— START Source document —

# Jan Ridders Flame Licker Plans Mod



## Bogstandard (May 25, 2008)

For all those who are building or planning to build this flame licker from the old plans, Jan has updated two parts of the plan that were causing a slight problem. 

When drilling the main cylinder, you had to try and drill a 2mm hole, the full length, and a standard drill just would not reach. He has modified his plans to take account of this and also reduce the friction on the rod that passes thru it.

Attached here are the two mods.


----------



## cfellows (Jun 7, 2008)

Jan has designed a new, 2 cylinder flame licker engine that uses a really clever toggle action between the two cylinders to operate the valve in the opposite cylinder. Complete set of drawings and animated video at:

http://heetgasmodelbouw.ridders.nu/Webpaginas/pagina_happer_inw_schuif_2cilinder/inw_schuif_frameset.htm

Chuck


----------



## Bogstandard (Jun 7, 2008)

No plans on there yet Chuck, he hasn't finished the engine yet.

— END Source document —
— START Data listing —

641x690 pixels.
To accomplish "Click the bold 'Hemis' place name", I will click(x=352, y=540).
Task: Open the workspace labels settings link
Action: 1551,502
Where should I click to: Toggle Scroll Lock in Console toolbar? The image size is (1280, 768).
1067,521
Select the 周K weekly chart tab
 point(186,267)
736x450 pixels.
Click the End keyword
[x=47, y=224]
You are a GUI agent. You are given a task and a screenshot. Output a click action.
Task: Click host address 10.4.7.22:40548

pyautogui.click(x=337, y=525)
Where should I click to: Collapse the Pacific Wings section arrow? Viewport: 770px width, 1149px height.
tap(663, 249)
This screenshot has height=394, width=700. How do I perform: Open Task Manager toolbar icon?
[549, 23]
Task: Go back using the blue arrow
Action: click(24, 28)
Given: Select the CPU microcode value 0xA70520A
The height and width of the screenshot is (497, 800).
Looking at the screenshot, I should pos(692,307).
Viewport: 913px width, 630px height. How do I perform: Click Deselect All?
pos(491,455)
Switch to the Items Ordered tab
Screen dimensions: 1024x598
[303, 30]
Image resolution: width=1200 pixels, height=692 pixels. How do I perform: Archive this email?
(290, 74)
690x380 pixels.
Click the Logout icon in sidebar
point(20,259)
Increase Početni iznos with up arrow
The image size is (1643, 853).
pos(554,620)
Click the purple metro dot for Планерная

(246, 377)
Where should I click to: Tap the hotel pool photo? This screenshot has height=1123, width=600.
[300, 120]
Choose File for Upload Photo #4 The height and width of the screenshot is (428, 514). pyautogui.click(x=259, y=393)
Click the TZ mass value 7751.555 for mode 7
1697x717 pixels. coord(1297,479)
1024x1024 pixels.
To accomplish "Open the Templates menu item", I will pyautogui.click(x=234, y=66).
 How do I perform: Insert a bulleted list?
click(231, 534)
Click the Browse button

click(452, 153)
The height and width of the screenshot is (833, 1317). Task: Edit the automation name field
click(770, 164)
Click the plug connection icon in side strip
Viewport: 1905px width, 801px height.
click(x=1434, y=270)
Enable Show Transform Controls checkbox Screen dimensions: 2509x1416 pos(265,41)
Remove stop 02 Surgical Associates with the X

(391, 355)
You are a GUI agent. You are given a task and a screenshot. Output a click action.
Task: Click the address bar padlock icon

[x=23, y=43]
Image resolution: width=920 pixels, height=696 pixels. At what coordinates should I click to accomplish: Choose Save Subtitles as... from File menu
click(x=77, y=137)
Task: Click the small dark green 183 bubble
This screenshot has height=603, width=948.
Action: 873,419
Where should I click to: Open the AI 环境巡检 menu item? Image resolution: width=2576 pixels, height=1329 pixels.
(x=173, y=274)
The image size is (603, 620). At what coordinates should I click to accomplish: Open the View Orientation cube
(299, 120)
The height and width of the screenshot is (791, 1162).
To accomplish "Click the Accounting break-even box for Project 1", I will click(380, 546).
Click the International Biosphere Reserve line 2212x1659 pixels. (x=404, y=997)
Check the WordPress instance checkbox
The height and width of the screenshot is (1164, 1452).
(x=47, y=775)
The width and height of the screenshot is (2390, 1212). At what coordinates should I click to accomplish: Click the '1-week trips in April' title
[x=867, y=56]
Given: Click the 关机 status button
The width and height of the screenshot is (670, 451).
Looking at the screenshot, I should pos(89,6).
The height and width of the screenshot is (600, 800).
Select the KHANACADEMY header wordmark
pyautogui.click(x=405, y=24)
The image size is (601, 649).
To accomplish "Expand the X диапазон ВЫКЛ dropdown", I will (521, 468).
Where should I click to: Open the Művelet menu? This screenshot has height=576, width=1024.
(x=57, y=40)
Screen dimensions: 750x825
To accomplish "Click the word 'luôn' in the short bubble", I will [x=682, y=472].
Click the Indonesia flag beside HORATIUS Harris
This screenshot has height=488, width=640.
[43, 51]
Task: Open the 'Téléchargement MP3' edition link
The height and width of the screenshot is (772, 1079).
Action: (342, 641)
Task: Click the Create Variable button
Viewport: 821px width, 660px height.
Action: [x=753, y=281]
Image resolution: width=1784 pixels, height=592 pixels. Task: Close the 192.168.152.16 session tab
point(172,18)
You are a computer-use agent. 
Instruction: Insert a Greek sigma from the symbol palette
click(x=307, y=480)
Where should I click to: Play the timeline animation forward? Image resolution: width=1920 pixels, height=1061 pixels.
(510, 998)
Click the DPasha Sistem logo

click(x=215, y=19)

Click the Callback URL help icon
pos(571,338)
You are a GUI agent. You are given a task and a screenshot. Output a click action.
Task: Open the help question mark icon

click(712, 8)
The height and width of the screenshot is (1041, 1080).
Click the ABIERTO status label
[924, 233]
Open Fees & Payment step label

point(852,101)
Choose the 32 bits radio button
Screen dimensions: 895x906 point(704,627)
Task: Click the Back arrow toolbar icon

— END Data listing —

◆ **Task list**:
A – Give the poster's name and date for each post in the forum thread on Jan Ridders' flame licker plans.
B – Write what comes next in the forum thread on Jan Ridders' flame licker plans, picking up after its final post.

◆ **Results in order**:
A –
Bogstandard, May 25, 2008
cfellows, Jun 7, 2008
Bogstandard, Jun 7, 2008

B –
Jan certainly comes up with some very innovative ideas. Can't wait to see how this one runs.

As you know I made a boxer configuration of his first design, and that runs great, in fact I have a rough sketch to make either a four or six cylinder boxer type. The only problem is that when you get to that many cylinders the fuel cost shoots up. Even with two cylinders it uses more than a gas guzzling V8.

The way I will be going is a mini bunsen for the burners, using propane gas, but making four or six presents their own problems. If anyone wants to go down that route, I am quite willing to compare and share information.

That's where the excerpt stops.